Más allá de todo lo negativo, es cierto que han desplazado, prácticamente, a las pilas alcalinas en lo que respecta a las formas de energía portátil disponibles en el mercado. De hecho, los nuevos coches eléctricos –que conforman una tendencia de la industria automotriz que cada vez cobra más fuerza- cuentan con baterías de iones de litio.

Esto nos lleva a Japón, más específicamente a la Universidad de Kogakuin, donde un grupo de investigadores ha desarrollado y probado con éxito una batería que no solamente es transparente sino que también se carga sola. Increíble, ¿verdad?

Veamos de qué se trata: el prototipo de batería es, a la vez, una célula fotovoltaica (que funciona con la luz solar) y una batería. Es decir, no sólo genera energía a través de los rayos de luz solar que recibe sino que la almacena para ser utilizada posteriormente. De esta forma, no necesita conectarse a la corriente eléctrica para poder recargarse.

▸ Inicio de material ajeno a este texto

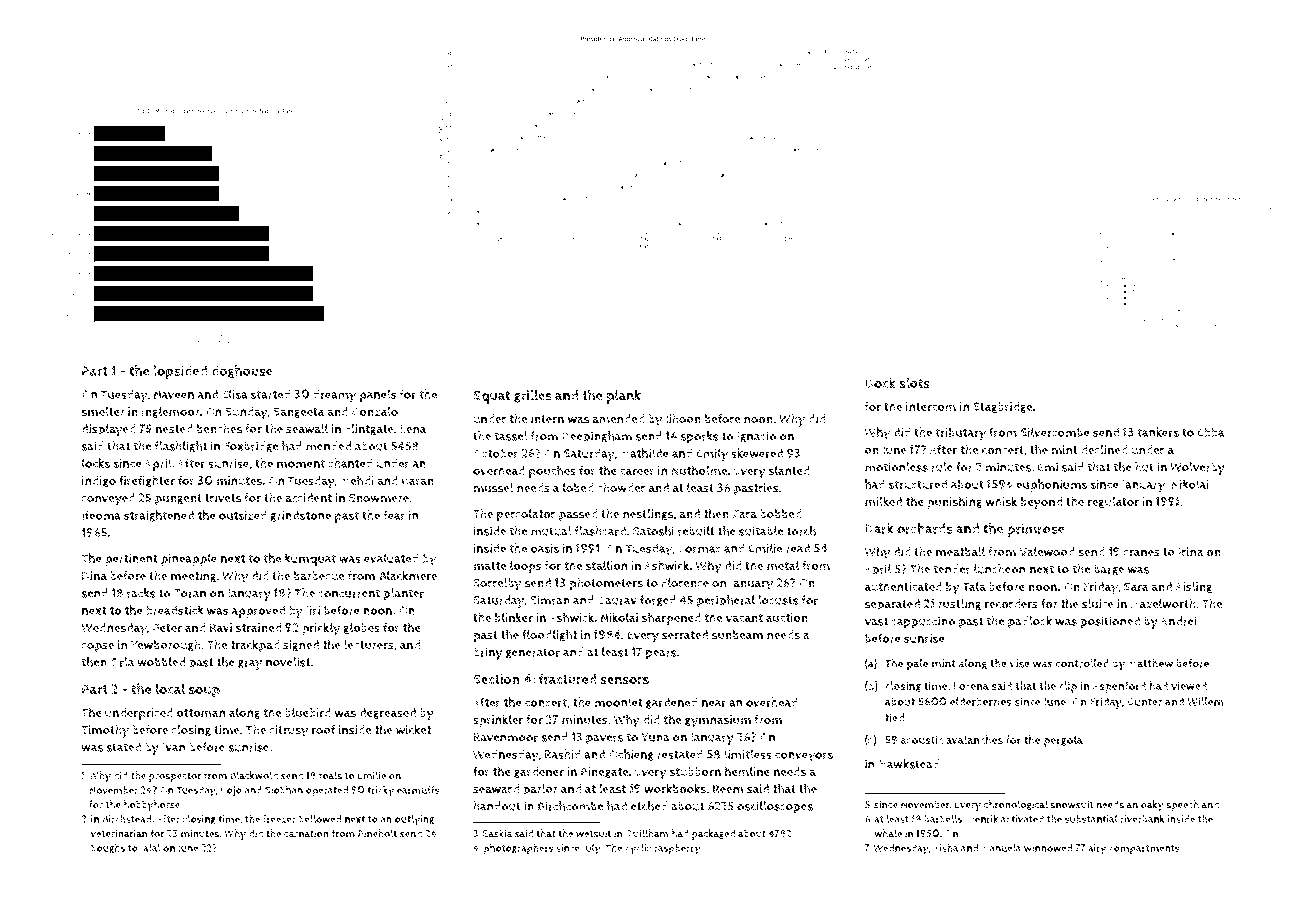  Describe the element at coordinates (638, 849) in the page. I see `cyclic` at that location.
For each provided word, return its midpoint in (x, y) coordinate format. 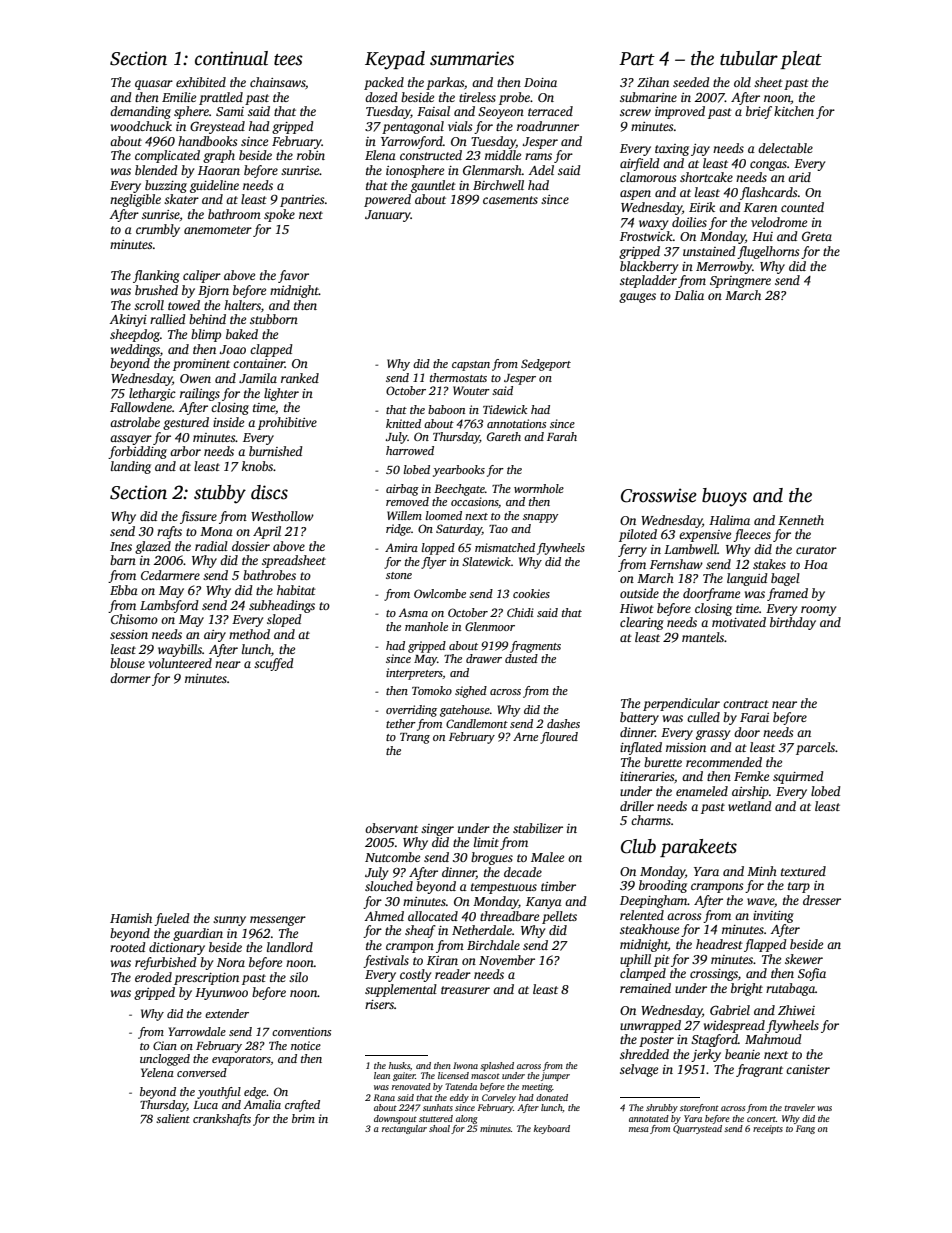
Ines (121, 546)
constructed (431, 155)
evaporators (241, 1061)
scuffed (274, 664)
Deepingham (654, 901)
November (507, 960)
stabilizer (538, 828)
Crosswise (659, 495)
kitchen (794, 111)
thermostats (458, 377)
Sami (230, 111)
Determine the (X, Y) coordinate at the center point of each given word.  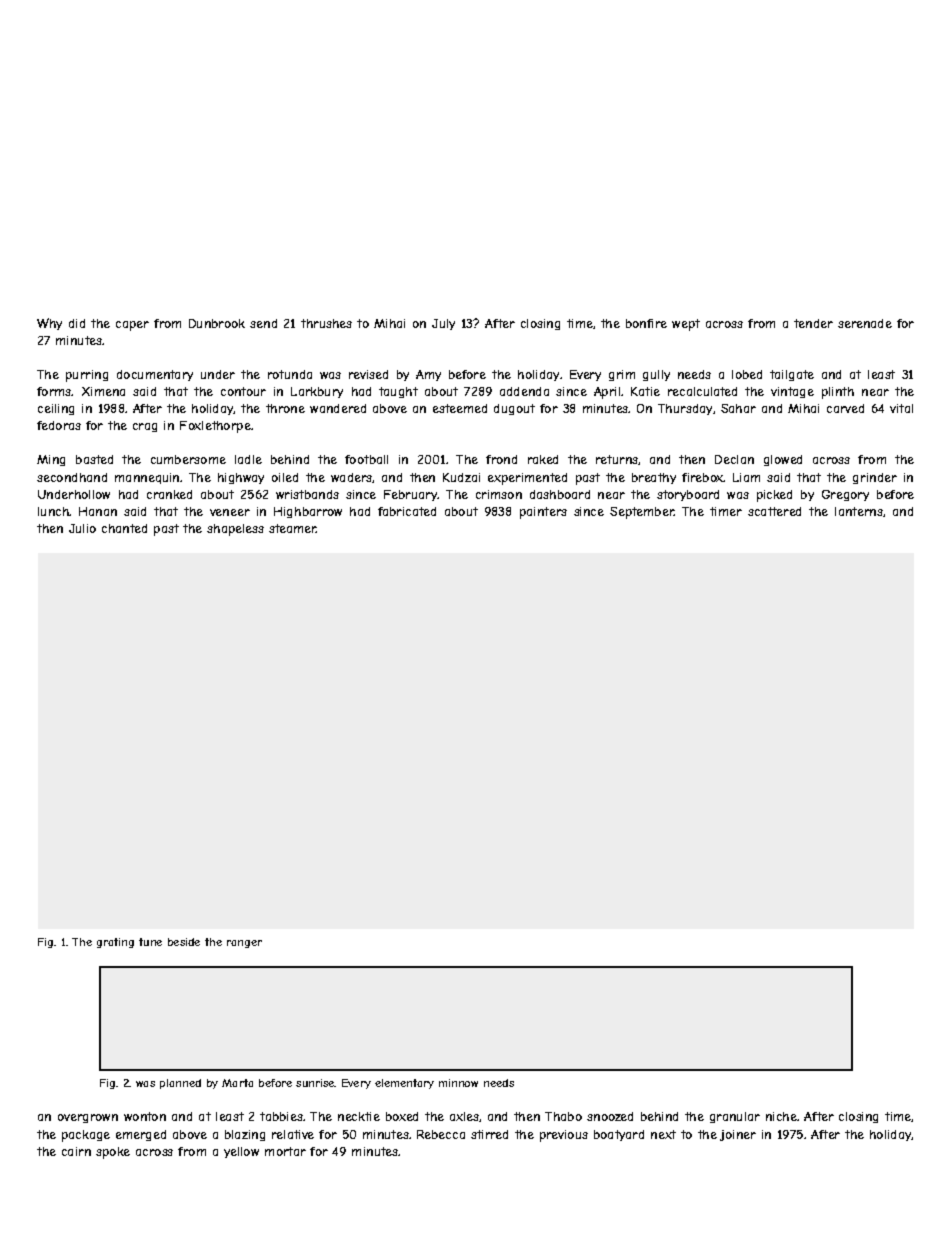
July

Imagina que te vas algunos días de campamento a un sitio totalmente alejado de la civilización, donde los tomacorrientes son algo totalmente extraño. Suponiendo que llegue la señal móvil, por supuesto, podrás recargar tu smartphone y utilizarlo como si estuvieras en tu ciudad. Sin dudas, es súper útil.

Si se llega a probar que es posible producir esta batería auto-recargable a gran escala, será definitivamente una solución masiva al consumo de energías fósiles y un gran paso en la lucha contra el cambio climático.

Para los investigadores japoneses que trabajan en el proyecto, lo más importante de que estas baterías sean transparentes radica en que pueden generar energía solar al ser utilizadas en los edificios en lugar de los vidrios de las ventanas, sobre todo en los grandes edificios públicos y privados donde los cristales ocupan una gran superficie. De esta forma, contarían con paneles fotovoltaicos al tiempo que tendrían la cobertura de vidrios transparentes.

Los materiales que componen este prototipo, que fue presentado en Tokio, no son muy diferentes de los que se encuentran en las baterías de iones de litio tradicionales. Sin embargo, los electrones son muy finos, lo que permite que la batería sea transparente.

El primer dispositivo recargable que creó este equipo de japoneses fue realizado en el año 2013 y en estos dos últimos años han estado trabajando en un prototipo que fuese funcional. Lo próximo que tiene que hacer este equipo de la Universidad de Kogakuin es probar que el dispositivo es seguro y funciona sin inconvenientes en largos ciclos de recarga y, por otra parte, desarrollar baterías de este tipo pero de mayor tamaño y capacidad.

Sin dudas, el desarrollo de estas baterías a gran escala sería de mucha utilidad, en especial en estos tiempos donde los dispositivos móviles son tan importantes para nuestras vidas cotidianas.